▶ [Text passage]:
......

PM = premedical student; MS1 = first year medical student, MS3 = third year medical student, R2 = second year internal medicine resident, F = experienced medical faculty.

Figure 1.

Average word count and propositions per subject.

Figure 1

PM—premedical student; MS1—first year medical student; MS3—third year medical student; R2—second year internal medicine resident; F—faculty member.

Concept maps for each training level are shown in the Appendix (Figure A1Figure A5). These also showed that the number of concept connections was lowest for MS1s and highest for R2s (Table 1). There was a qualitative difference between trainees (at all levels) and experienced faculty. Other than MS1s, trainees showed increasingly complex rule structures for making diagnoses. Faculty, on the other hand made their diagnoses by matching patient presentation to a prototypical story.

MS1s may have learned to distrust personal experience as a guide. For instance, PM’s mentioned non-traditional sources of information such as television, whereas MS1’s did not, mentioning only formal curricular elements (lectures and reading). MS1’s frequently mentioned the belief that some test might make the diagnosis, which might represent a strong desire for concreteness, discomfort with uncertainty, or both. For instance, when asked what helped or hindered in learning a particular pathology:

  • Example 1 (PM) “… on TV if they had specials on Oprah or on any other shows”.

  • Example 2 (PM) “… with congestive heart failure, um… I’d check for weight, check cholesterol levels, and this is mainly from ‘House’ [a TV show]”.

  • Example 3 (MS1) “I feel like labs would help a lot… x-rays or CT scans”.

  • Example 4 (MS1) “There might be some kind of a characteristic signature in the lab values that would lead you to that [diagnosis]”.

  • Example 5 (MS1) “Shortness of breath you can tell upon, just observation of the patient. How to determine that it’s due to congestive heart failure? Um, I don’t know the exact process, or which exams, or which laboratory I would order.”

......

▶ [Work task 1]:
Decide whether each statement below agrees with the passage on medical trainees' diagnostic reasoning, answering yes or no and quoting the words of the passage that settle it.
(a) The number of concept connections was lowest for MS1s and highest for R2s.
(b) Faculty made their diagnoses using increasingly complex rule structures.
(c) MS1s, like PMs, named television as a source of information.
▶ [Work task 2]: Write the next part of the passage on medical trainees' diagnostic reasoning, starting after Example 5.

▶ [Data under study]:
......

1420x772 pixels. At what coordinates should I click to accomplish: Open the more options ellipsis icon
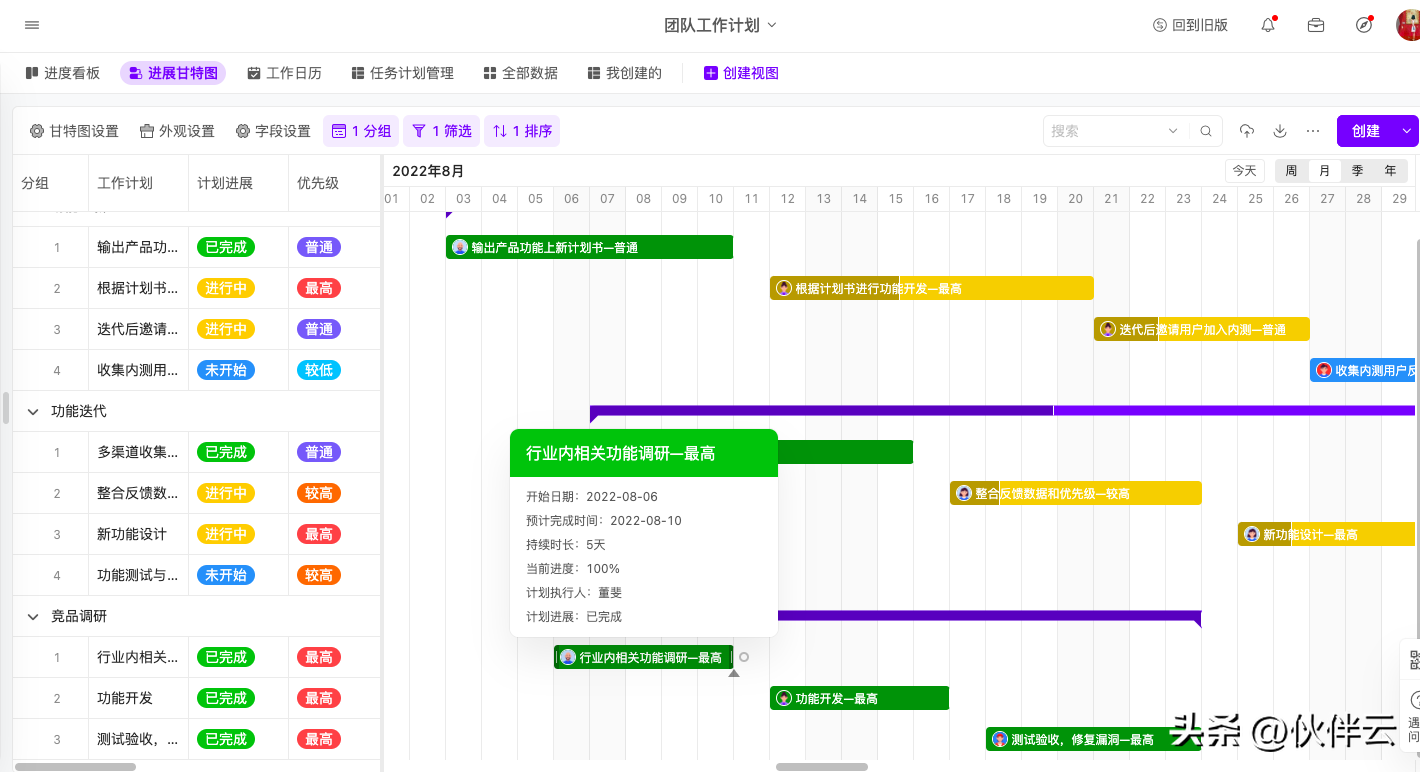pos(1313,131)
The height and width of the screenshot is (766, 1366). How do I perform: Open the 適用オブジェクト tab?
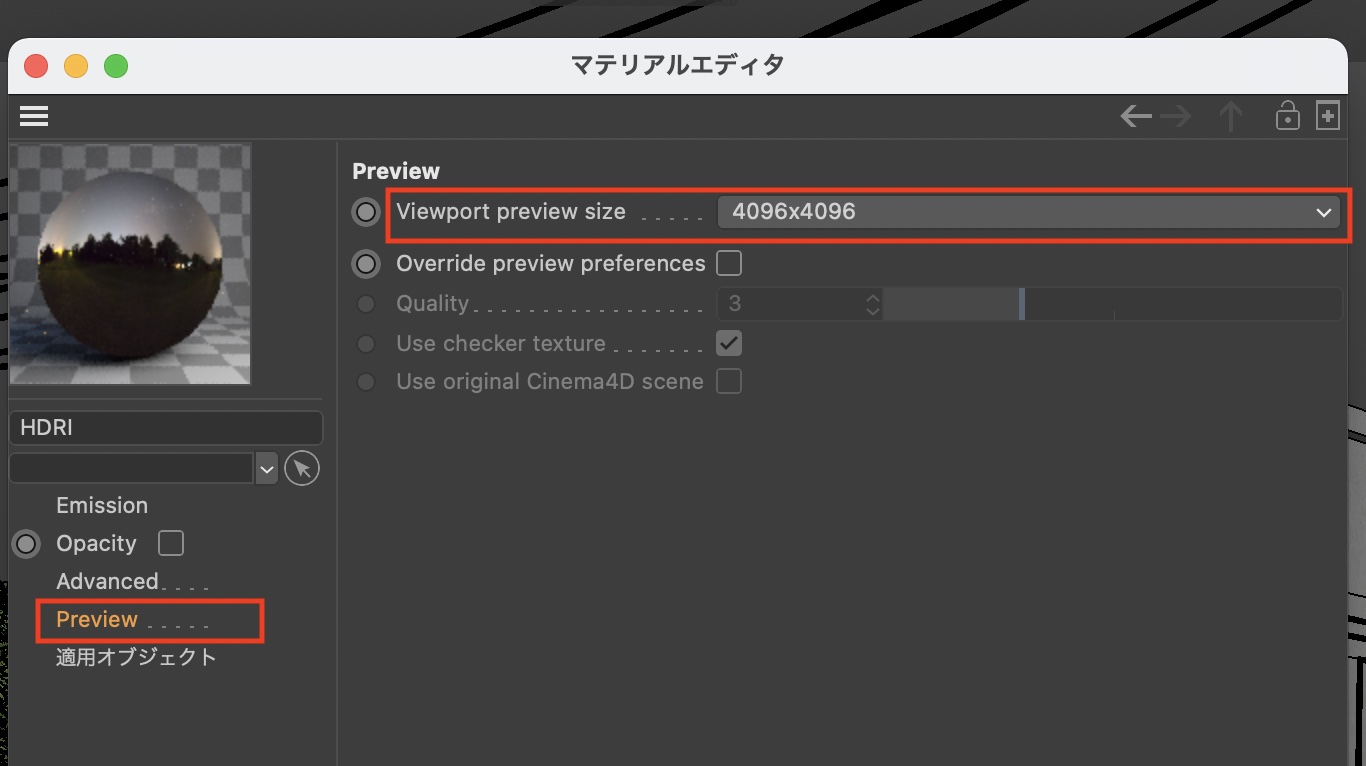click(x=136, y=657)
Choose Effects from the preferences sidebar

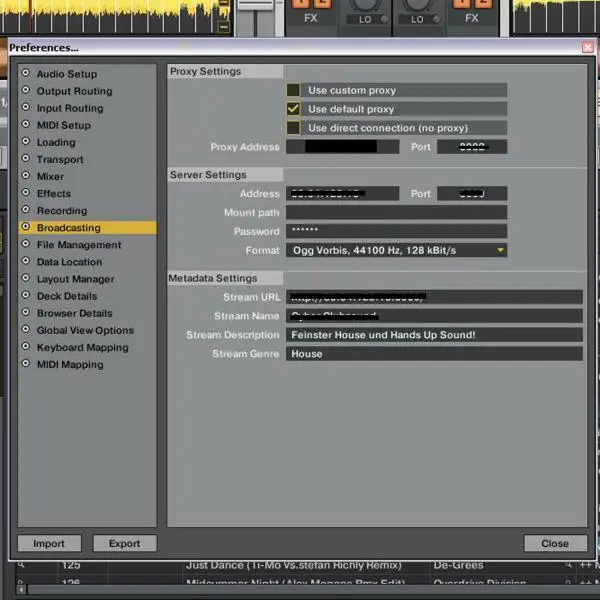pos(54,194)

......

▶ [Exercise answer 1]:
(a) Yes: "the number of concept connections was lowest for MS1s and highest for R2s"
(b) No: "Faculty, on the other hand made their diagnoses by matching patient presentation to a prototypical story."
(c) No: "PM’s mentioned non-traditional sources of information such as television, whereas MS1’s did not"

▶ [Exercise answer 2]:
The grounded theory team identified 17 categories in the transcript data that appeared to be independent elements (Table 2). Inter-rater scoring agreement was 50% at the beginning of the training set and improved to 92% by the end of the training set. Agreement remained 92% across the remainder of the data set.

Table 2.

Grounded theory categories and definitions.

Category Title Definition
A Story Where the participant relates personal experience related to a specific other(s). Each specific other is another story.
Cue Generation A list of cues generated to explain or define diagnosis.
Disconfirming Cue The absence of an expected cue or the presence of a cue that negates a diagnosis.
Experience Referral to personal experience by participant as a guide for diagnostic thinking.
Group Identity Where participants refer to or include a “we” or group identifier to their language.
Logic Where some effort is made to formalize an argument for a diagnosis.
Patient History Where the participant explicitly refers to patient history to help them make a diagnosis.
Physical Exam Explicit specific reference to the physical exam as the source of information for the diagnosis.
Recognition of Case Complexity Where there is reference to two or more target diagnoses or other complex factors complicating accurate response to the diagnostic question.
Rule Based Response Participants rely on a general rule or algorithm to respond completely to the question.
Social Context Commentary or conversation around the broader implications of a diagnosis. Intersection of diagnosis and wider social world.
Struggling with Disease Definition Where the participant appears to struggle with the definition or list of disease or diagnosis.
Symptoms Participant refers to the symptoms associated with an ailment.
Technical Definition Using any terminology most lay persons wouldn’t know.
Tests Participant language that suggests or refers to some sort of test to determine diagnosis.
Treatment A referral by the participant to a medical intervention.

One key category identified is struggling with disease definition, “where the participant appears to struggle with the definition or list of disease or diagnosis”. This demonstrated a peak in the MS1 year (Figure 2).

Figure 2.

Average number of text units by training level for five key categories: struggling with disease definition, history, physical exam, tests, and disconfirming cue.

Figure 2

PM = premedical student; MS1 = first year medical student; MS3 = third year medical student; R2 = second year internal medicine resident; F = experienced medical faculty.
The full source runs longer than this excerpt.